Berlin, February 4, 2020 — North Macedonia authorities should conduct a swift and transparent investigation into the threats made against journalists Meri Jordanovska and Iskra Korovesovska and ensure their safety, the Committee to Protect Journalists said today.
On January 10, Emil Jakimovski, then the assistant head of department at North Macedonia’s Central Registry, sent chat messages to Jordanovska, a reporter and deputy editor of the news website A1on, which included sexual comments and a threat that he would be “creating a funeral for you,” according to Jordanovska, who spoke to CPJ via email and posted screenshots of the messages on her Facebook page.
Korovesovska, editor-in-chief of local broadcaster Alfa TV, told CPJ via email that Jakimovski sent her similar messages in November and December 2019, including sexual comments, saying that he knew where she lived, and saying that she should “run away” if she saw him on the street.
Both Jordanovska and Korovesovska told CPJ that Jakimovski disparaged their news outlets and their reporting in the messages, and accused them of spreading propaganda and being in the service of billionaire philanthropist George Soros.
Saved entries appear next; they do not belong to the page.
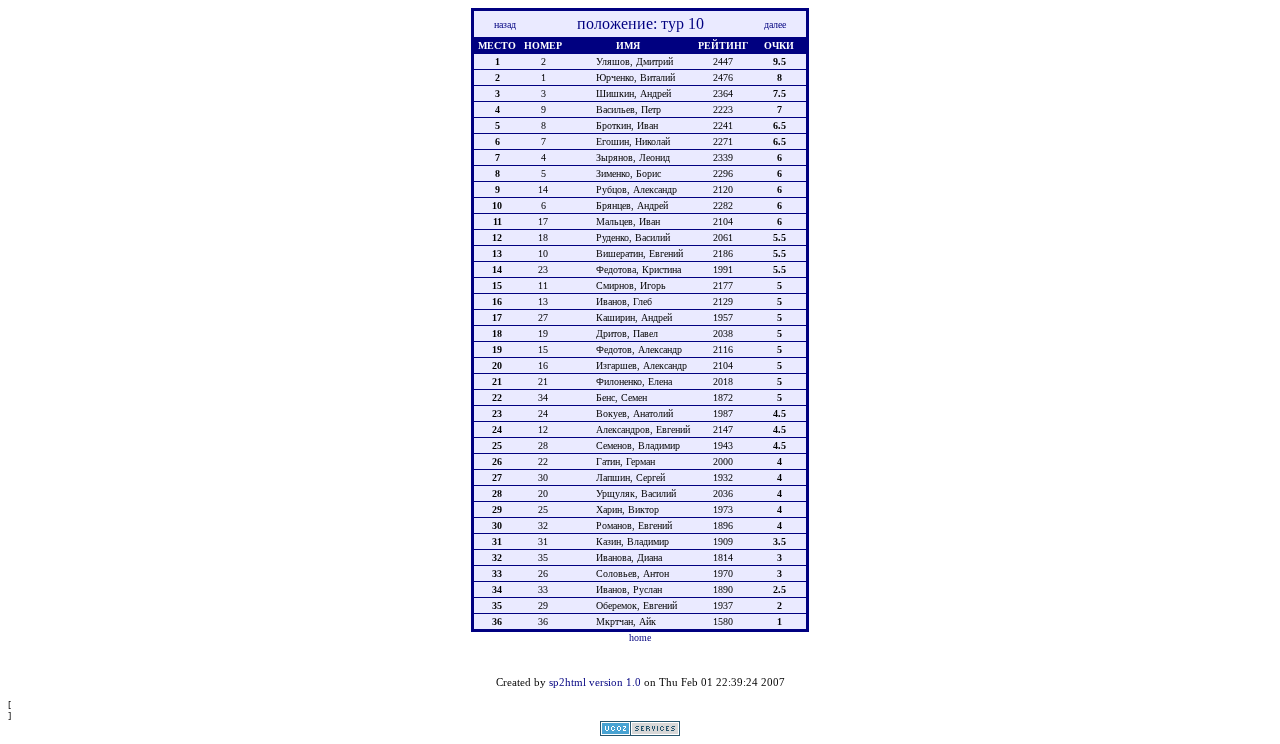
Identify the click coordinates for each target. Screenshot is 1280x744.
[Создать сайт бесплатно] (640, 732)
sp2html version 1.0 (595, 682)
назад (505, 24)
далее (775, 24)
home (640, 637)
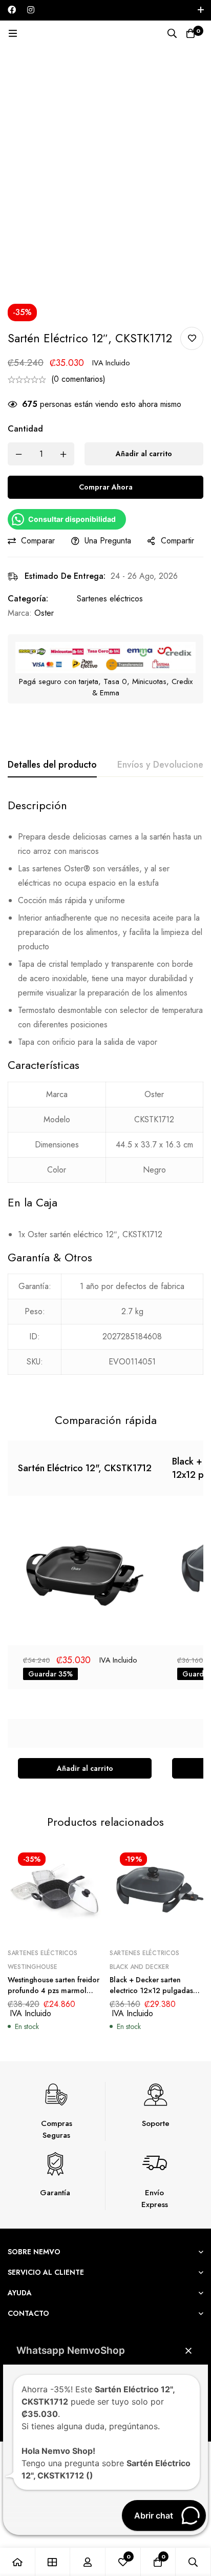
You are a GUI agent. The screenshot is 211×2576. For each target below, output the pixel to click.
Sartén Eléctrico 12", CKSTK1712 (85, 1468)
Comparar (38, 541)
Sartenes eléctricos (110, 598)
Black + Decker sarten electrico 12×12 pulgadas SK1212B (151, 1990)
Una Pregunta (108, 541)
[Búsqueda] (172, 33)
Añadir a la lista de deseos (191, 338)
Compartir (177, 541)
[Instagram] (31, 10)
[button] (85, 1768)
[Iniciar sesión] (88, 2562)
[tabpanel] (105, 1092)
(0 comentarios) (78, 379)
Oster (44, 613)
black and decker (139, 1967)
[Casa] (17, 2562)
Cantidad (25, 429)
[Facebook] (12, 10)
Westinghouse (32, 1967)
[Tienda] (53, 2562)
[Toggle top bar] (201, 10)
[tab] (52, 765)
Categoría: (28, 598)
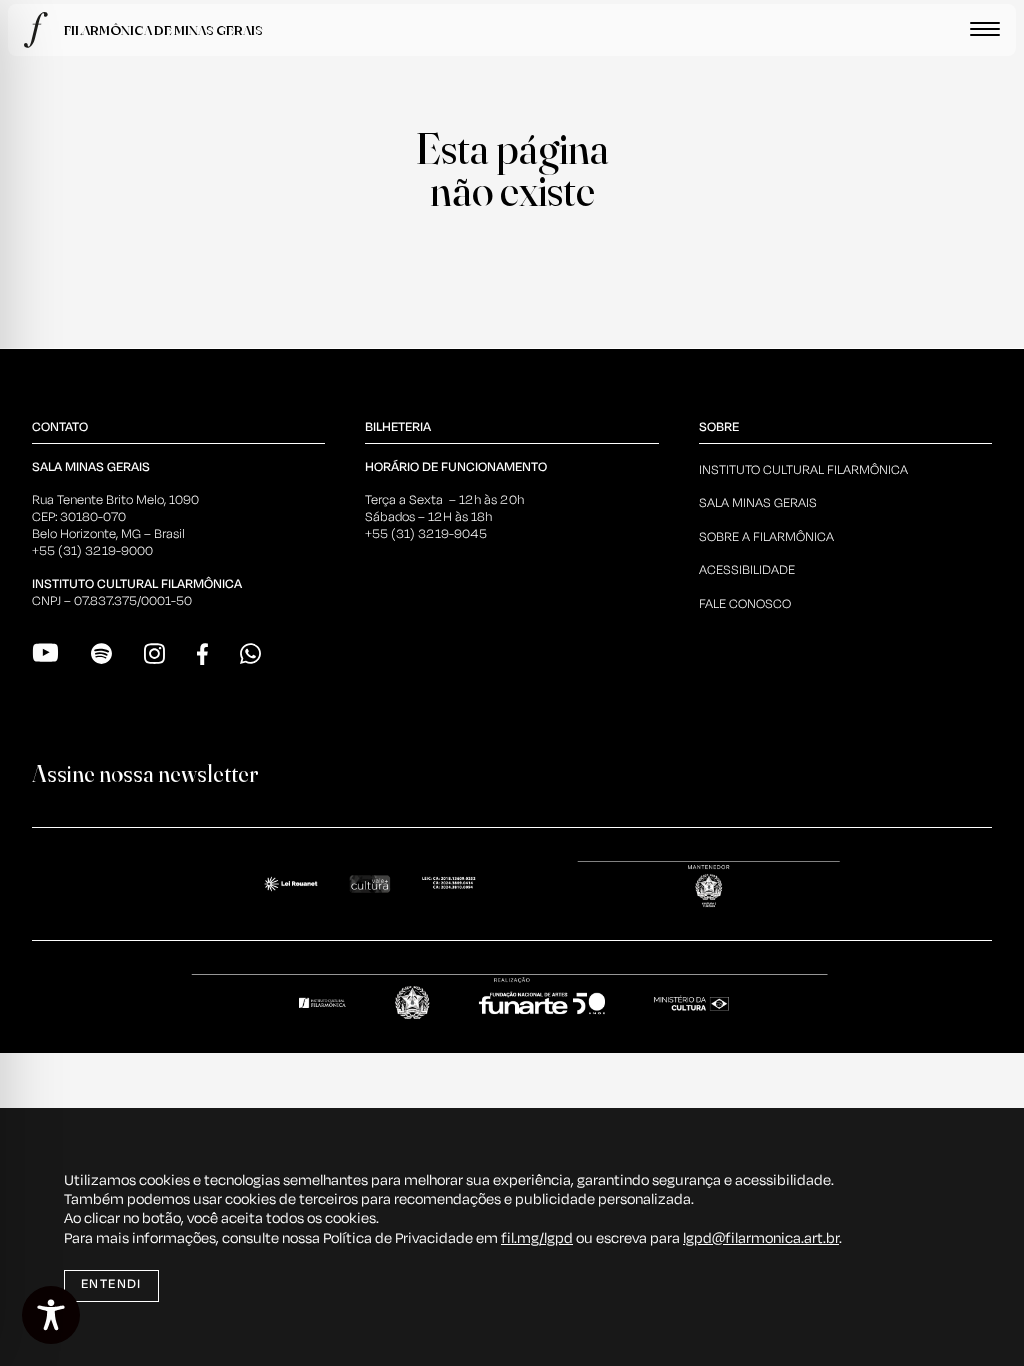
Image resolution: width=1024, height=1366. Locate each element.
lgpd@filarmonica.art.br (761, 1239)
The journalists told CPJ that they had not recently covered Jakimovski, but said their outlets had covered claims in 2019 that some news websites Jakimovski allegedly owned had published false reports.
Both Jordanovska and Korovesovska filed complaints with the police about the threats, they told CPJ.
Jakimovski was terminated from his job at the Central Registry, a government office that registers companies, real estate, and other entities, on January 13 after authorities opened an investigation into those messages and threats Jakimovski allegedly made against employees of the registry, according to a report by A1on. On January 17, police arrested him in connection with the threatening messages and in response to a domestic violence complaint, A1on reported.
“We applaud authorities’ steps to investigate the threats against journalists Meri Jordanovska and Iskra Korovesovska, and urge them to see the legal process to its completion,” said Gulnoza Said, CPJ’s Europe and Central Asia program coordinator, in New York. “Threatening journalists is unacceptable, and those who do so must be held to account.”
On January 24, police told both journalists that Jakimovski’s detention would be extended for an additional 30 days, they told CPJ.
Korovesovska told CPJ that a representative from the North Macedonia Prosecutor’s Office said that she should pursue her case against Jakimovski in civil court, and that authorities are still investigating the threats against Jordanovska.
CPJ emailed Jakimovski and the Prosecutor’s Office for comment, but did not receive any replies. CPJ emailed Jakimovski’s lawyer, Ivanka Jakimovska, who shares the same surname but is not related to him, for comment but did not receive any response.